We were referred to an occupational therapist who specializes in feeding issues. It took four weeks to get an appointment. Four long, agonizing weeks while his non-eating habits solidified. The day of his appointment, they called to say the therapist was sick and the earliest they could reschedule us was three weeks out. So we waited. That day came – last week – and my phone rang. This time, the therapist had a family emergency, and would I like to reschedule?
NO THANK YOU VERY MUCH I WANT TO BE SEEN TODAY!

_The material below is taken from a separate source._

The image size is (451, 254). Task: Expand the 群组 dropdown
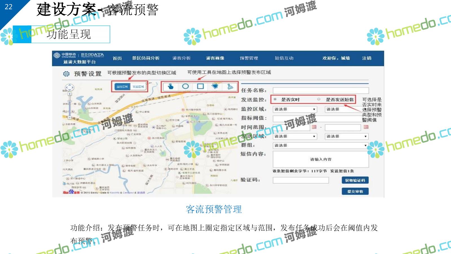click(x=321, y=145)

Actually, the scheduler was very nice and jumped through hoops to find someone to see us that day. The problem was, the therapist we saw usually works with older children, not infants, so we left feeling about as confused as when we arrived. We’re scheduled to go back next week to meet with someone else. <sigh>
In the meantime, we have to do a food challenge once a day. We are to take a pureed food, like carrots or sweet potato, and put chunks of the same veggie in it. We tell our son to “take his bite” and wait for him to take it. We’re supposed to ignore the tears and if he puts his hands up (which he sure does as he tries to bat the spoon away), we are to lay our arm over his arms (push his arms down; don’t restrain his hands) and insist he take his bite. If he still refuses after 20 seconds, we are to smear the “bite” on his mouth (I guess the thinking is he’ll lick it off, which my son never does). If he takes his bite, we’re to praise him and offer a reward of food or a toy.
I should have asked the therapist to show me how to do all this, not just tell me cuz I’m not sure I’m doing it right. Plus, our little guy just swallows those soft chunks. It’s just like a Level 3 food. He doesn’t chew. (She did test to see if he could chew and he does know how, so that’s something.)

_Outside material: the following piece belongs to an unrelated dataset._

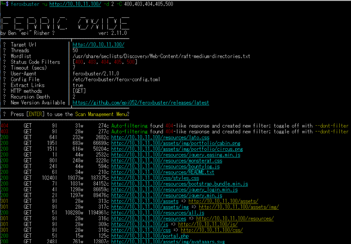The width and height of the screenshot is (351, 244).
Task: Open the bountylog.js result link
Action: point(165,166)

We reward him with yogurt because that is his favorite thing in the whole world. There isn’t much he won’t do to get his yogurt at dinner.
It went well the first two nights, but has been awful every night since then. I was so exhausted at the thought of it last night that I didn’t even try. My husband did it one night and he said he clenched his jaw so much that his neck was sore.
This is not fun.
I’m confused and unsure if we’re doing the right thing. I hope this next therapist is better. I’ve heard that there are groups that come into your home and work with your child. If this next appointment isn’t more useful, then I will look into that . . . and probably have to wait forever to get an appointment again.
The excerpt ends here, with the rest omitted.